(Prompt 1)
Answer these from the fish tank thread:
(a) How long had the tank been set up at the time of the first post?
(b) How often does SEAN420 say the gravel must be vacuumed?
(c) Besides the fish and snails in the first post, how many mollies does Rob1984 say are in the tank?
(Prompt 2)
List every line of the listing that contains the string "content". Case counts.

(Passage to read)
────────────────────
Tank has been setup for bout a month now, and when I cleaned it up yesterday there was a ton of stuff laying within the gravel...could be just feed way too much food I dunno... We have 3 chinese algea eaters, one regular algea eater, as well as 2 small apple snails


----------



## SEAN420 (Nov 24, 2011)

What kinda fish do you have in the tank besides that? Any cichlids of any sorts? Prolly need to cut back on the feeding. But tanks still need maintenance reguardless.. id look into some Cory cats, and like i said, if you have no cichlids yet. Jujupari's pick up gravel n such to sift.. them with the corys.. u should be ok. but u need to gravel vac at least once a month. and keep up on your levels. Best of luck. :thumb:


----------



## Rob1984 (Jan 4, 2012)

Well besides what I listed in previous post there like 15 mollies in it that's it... We have a deisease issue so now I'm just looking around at different stuff to put in the tank...
────────────────────
(Records for the task)
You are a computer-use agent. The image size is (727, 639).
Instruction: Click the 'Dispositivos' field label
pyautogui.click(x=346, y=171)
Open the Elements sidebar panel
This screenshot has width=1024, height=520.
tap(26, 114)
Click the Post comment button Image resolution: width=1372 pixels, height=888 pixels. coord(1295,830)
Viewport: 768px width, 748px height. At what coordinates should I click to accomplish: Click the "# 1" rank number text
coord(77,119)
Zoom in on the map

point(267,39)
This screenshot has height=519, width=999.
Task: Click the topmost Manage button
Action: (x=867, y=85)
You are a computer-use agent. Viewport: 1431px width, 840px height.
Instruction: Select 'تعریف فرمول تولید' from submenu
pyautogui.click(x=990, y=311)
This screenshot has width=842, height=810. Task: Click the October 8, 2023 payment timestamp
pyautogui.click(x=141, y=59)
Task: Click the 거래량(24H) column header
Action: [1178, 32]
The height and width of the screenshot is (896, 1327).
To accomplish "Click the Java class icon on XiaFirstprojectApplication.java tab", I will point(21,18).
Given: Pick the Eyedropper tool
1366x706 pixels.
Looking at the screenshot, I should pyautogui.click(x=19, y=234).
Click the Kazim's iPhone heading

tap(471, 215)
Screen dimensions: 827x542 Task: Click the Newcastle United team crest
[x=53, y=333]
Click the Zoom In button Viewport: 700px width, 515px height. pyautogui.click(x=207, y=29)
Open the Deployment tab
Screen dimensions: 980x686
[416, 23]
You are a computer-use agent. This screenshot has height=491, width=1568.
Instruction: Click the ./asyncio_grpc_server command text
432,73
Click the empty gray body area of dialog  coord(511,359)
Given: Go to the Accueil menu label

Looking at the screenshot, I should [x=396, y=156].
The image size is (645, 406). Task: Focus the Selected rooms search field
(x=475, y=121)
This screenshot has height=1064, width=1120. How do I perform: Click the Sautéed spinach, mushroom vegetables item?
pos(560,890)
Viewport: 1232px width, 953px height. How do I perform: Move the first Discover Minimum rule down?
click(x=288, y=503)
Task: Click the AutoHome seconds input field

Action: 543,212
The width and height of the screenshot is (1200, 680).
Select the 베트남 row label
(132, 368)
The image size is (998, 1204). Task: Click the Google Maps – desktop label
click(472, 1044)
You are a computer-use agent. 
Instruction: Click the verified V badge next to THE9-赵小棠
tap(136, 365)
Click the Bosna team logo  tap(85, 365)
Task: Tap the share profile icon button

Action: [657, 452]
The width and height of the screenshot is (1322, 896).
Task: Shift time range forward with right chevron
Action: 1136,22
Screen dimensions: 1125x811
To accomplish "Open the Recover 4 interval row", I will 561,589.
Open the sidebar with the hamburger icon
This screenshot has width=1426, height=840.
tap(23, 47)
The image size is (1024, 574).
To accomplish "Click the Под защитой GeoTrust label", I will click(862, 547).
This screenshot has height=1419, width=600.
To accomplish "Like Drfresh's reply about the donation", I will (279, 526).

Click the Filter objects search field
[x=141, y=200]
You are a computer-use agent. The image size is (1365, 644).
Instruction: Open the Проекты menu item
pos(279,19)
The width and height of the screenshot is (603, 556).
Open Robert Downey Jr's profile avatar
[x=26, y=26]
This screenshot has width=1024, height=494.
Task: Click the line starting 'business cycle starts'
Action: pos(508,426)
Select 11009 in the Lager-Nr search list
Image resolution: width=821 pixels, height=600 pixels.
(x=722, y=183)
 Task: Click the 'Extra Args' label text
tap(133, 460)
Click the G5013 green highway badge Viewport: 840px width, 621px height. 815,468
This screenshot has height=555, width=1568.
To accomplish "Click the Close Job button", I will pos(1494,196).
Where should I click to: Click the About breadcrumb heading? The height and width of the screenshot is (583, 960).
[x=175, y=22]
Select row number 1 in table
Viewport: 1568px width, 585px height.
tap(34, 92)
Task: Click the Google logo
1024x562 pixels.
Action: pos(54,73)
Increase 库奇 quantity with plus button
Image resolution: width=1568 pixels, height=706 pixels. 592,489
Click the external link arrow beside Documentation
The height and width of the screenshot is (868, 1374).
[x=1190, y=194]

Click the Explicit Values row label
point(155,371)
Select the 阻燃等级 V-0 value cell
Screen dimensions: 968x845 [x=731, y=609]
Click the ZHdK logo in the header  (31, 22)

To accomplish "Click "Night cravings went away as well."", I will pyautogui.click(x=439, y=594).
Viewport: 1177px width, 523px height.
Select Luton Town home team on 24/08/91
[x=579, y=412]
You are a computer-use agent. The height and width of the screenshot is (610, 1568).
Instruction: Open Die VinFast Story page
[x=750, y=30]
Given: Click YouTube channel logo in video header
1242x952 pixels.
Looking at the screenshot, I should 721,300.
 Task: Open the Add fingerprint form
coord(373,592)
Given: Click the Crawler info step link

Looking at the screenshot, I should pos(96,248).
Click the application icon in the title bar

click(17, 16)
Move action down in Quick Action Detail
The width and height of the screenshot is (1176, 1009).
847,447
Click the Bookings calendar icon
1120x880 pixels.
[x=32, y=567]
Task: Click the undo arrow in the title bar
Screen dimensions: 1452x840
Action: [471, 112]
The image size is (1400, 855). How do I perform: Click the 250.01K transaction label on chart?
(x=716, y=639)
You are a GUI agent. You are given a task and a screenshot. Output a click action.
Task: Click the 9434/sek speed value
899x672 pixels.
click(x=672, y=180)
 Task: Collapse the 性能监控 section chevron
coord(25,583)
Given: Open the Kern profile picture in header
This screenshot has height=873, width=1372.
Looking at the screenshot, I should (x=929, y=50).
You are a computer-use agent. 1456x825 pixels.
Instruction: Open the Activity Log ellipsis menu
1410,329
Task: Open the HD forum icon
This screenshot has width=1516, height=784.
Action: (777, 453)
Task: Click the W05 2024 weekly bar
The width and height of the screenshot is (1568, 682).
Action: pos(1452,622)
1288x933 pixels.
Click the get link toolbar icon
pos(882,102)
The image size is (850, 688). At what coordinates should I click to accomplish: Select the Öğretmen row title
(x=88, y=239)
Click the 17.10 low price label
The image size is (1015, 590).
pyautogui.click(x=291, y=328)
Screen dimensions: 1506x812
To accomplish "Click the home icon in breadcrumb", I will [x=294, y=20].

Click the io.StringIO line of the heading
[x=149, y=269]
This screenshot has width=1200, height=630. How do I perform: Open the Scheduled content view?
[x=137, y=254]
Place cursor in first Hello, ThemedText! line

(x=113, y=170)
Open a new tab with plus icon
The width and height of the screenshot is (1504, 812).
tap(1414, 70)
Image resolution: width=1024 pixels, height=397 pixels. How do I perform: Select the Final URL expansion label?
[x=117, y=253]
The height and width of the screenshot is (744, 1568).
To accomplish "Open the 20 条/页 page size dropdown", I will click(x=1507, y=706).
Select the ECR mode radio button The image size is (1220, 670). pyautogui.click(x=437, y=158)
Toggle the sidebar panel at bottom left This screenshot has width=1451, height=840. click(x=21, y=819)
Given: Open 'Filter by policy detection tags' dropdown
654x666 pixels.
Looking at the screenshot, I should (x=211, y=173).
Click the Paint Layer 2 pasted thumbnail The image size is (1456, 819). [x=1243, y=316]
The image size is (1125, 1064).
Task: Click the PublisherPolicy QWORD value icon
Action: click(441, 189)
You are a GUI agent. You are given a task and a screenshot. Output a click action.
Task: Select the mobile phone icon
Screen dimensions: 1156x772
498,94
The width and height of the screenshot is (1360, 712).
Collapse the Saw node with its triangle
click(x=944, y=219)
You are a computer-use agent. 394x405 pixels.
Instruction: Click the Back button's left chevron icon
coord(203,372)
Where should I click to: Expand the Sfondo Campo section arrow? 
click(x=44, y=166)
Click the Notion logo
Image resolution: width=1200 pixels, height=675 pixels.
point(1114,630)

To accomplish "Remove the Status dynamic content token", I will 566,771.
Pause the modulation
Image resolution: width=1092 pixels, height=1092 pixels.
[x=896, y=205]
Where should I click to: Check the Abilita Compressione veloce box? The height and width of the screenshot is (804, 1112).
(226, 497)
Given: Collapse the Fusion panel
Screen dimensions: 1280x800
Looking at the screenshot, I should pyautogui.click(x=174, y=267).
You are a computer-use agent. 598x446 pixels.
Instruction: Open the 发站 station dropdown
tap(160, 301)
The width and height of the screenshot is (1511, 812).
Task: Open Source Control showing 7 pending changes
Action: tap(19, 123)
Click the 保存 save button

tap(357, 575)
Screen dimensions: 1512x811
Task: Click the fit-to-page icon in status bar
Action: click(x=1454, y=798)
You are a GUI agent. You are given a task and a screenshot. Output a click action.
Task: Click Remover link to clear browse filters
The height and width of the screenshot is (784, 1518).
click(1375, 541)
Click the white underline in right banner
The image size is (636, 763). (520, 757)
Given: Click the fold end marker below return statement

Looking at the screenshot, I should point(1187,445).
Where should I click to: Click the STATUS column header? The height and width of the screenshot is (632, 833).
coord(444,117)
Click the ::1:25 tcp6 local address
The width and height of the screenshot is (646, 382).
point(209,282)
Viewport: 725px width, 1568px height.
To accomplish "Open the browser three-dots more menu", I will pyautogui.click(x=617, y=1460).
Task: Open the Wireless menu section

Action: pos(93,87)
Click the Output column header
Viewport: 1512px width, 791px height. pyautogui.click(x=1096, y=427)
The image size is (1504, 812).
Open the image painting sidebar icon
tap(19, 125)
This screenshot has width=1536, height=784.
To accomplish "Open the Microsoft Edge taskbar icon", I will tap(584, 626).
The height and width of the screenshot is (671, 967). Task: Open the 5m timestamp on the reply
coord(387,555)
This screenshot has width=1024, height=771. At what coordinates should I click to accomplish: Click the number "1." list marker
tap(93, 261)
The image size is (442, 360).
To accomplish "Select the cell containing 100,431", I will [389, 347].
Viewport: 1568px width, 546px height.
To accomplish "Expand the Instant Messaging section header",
────────────────────
(Complete response 1)
(a) About a month.
(b) At least once a month.
(c) About 15.

(Complete response 2)
This screenshot has width=1200, height=630. How do I perform: Open the Scheduled content view?
To accomplish "Remove the Status dynamic content token", I will 566,771.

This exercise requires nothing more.